Skip to main content

Interface: IngestionConfig

Defined in: packages/agentos/src/memory/facade/types.ts:134

Controls how documents are split into chunks before being stored and indexed.

Properties

chunkOverlap?

optional chunkOverlap: number

Defined in: packages/agentos/src/memory/facade/types.ts:156

Overlap between consecutive chunks in tokens/characters. Prevents context loss at chunk boundaries.

Default

64

chunkSize?

optional chunkSize: number

Defined in: packages/agentos/src/memory/facade/types.ts:149

Target token/character count for each chunk.

Default

512

chunkStrategy?

optional chunkStrategy: "fixed" | "semantic" | "hierarchical" | "layout"

Defined in: packages/agentos/src/memory/facade/types.ts:143

Strategy for splitting a document into indexable chunks.

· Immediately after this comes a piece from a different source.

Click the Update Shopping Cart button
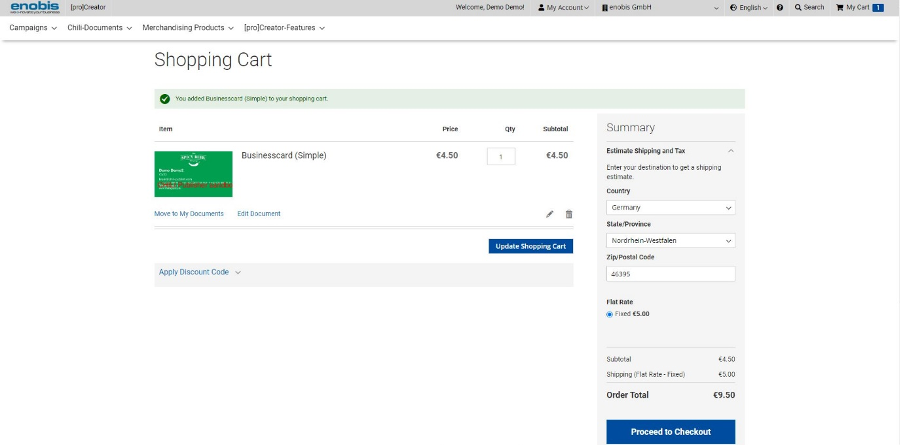 click(531, 246)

  • 'fixed' – split at a fixed token/character count.
  • 'semantic' – split at semantic boundaries (paragraphs, sections).
  • 'hierarchical'– build a tree of coarse → fine chunks (good for Q&A).
  • 'layout' – preserve the visual layout of the source (PDF columns etc.).

Default

'semantic'

doclingEnabled?

optional doclingEnabled: boolean

Defined in: packages/agentos/src/memory/facade/types.ts:177

Whether to use the Docling library for high-fidelity PDF/DOCX parsing. When false, a simpler text-extraction path is used.

Default

false

extractImages?

optional extractImages: boolean

Defined in: packages/agentos/src/memory/facade/types.ts:163

Whether to extract embedded images from documents (PDF, DOCX, etc.). Extracted images are stored as ExtractedImage objects.

Default

false

ocrEnabled?

optional ocrEnabled: boolean

Defined in: packages/agentos/src/memory/facade/types.ts:170

Whether to run Optical Character Recognition on extracted images. Requires extractImages: true.

Default

false

visionLlm?

optional visionLlm: string

Defined in: packages/agentos/src/memory/facade/types.ts:184

Vision-capable LLM model identifier used to caption extracted images. Only consulted when extractImages: true.

Example

'gpt-4o'